The answer, of course, is both. All symbiotic partnerships are grounded in true collaboration. Relationships are like a dance, which requires a leader and a follower, give and take.
As the white majority in this country, we absolutely need to embrace both of these roles more fully. For far too long, people of color have been pelted by an onslaught of microaggressions and macro-oppressions, positioned on the margins, denied access to opportunities, and battle injustice with inadequate levels of support from whites.
Here’s how we can help chart a path forward to meet this seminal and potentially watershed moment and harness everyone’s capacity to catalyze genuine change.

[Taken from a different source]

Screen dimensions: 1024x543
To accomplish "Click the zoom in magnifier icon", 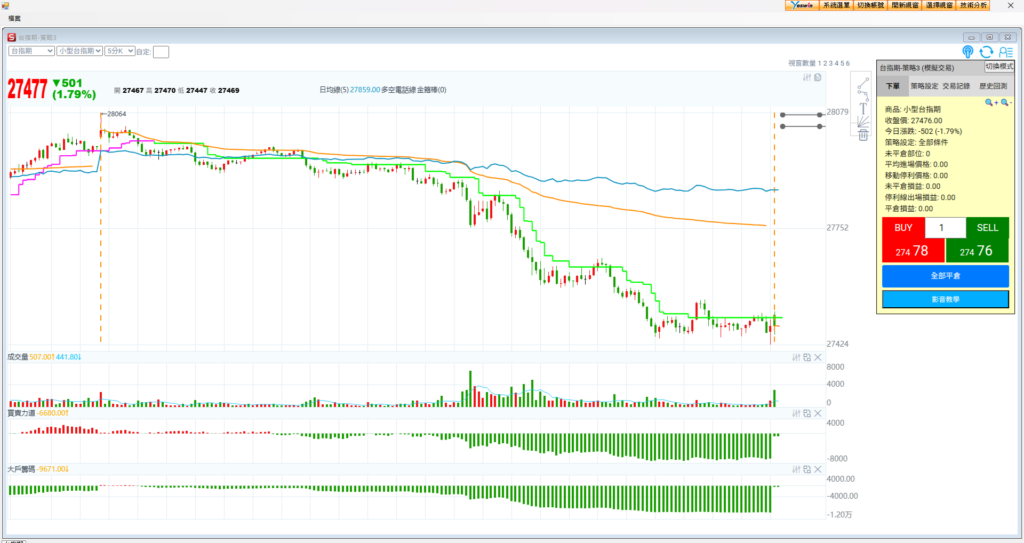I will tap(990, 102).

1. Start with looking in the mirror. Embrace these words from the poet Rumi: “Yesterday I was clever, so I wanted to change the world. Today I am wise, so I am changing myself.”
2. Don’t just fight racism at special events. Make it an everyday effort to notice, unpack, confront, and disrupt it every day, everywhere. Speak up when you hear racist language, whether it is subtle or overt.
3. Become more aware of your own biases and how they shape your perceptions and interactions with others.
4. Take responsibility for your own learning. Don’t turn people of color into your unpaid tutors.
5. Listen to the marginalized. Hear what they are telling you. Respect their perspective even if you don’t yet understand them.
6. Show the courage to have difficult, uncomfortable, painful conversations.
7. Take risks as you speak your truths. Overcome your fear of making mistakes. Make them, apologize, learn—and then teach others.
8. Form diverse coalitions to dismantle unjust systems.
9. Elevate traditionally marginalized voices in decision-making within the organizations that you are a part of.
10. Provide financial support to organizations doing vital work to eliminate racial disparities.
11. Take stock of your own privileges. Notice any that disadvantage others, directly or indirectly. Ask yourself: Am I willing to give up any of my privileges to create a more just society?
12. Bottom line, get out of the comfort of your existing bubbles and open your heart to cultivating meaningful relationships across racial differences. As my favorite sign at the recent march put it, “Love black people as much as you love black culture.”
When I was a toddler, some of the first words I learned to read were those affixed to a red stool I used to reach the sink. The message contained 10 simple words: “Sit down to be small; stand up to be tall.”
As white people, we have been sedentary for too long. We’ve been small. If we truly want a more just, inclusive, equitable, and safe world, it is time to shoulder our responsibility in this fight against systemic inequities.
It is time that we step up, and stand up, to meet the magnitude of this challenge.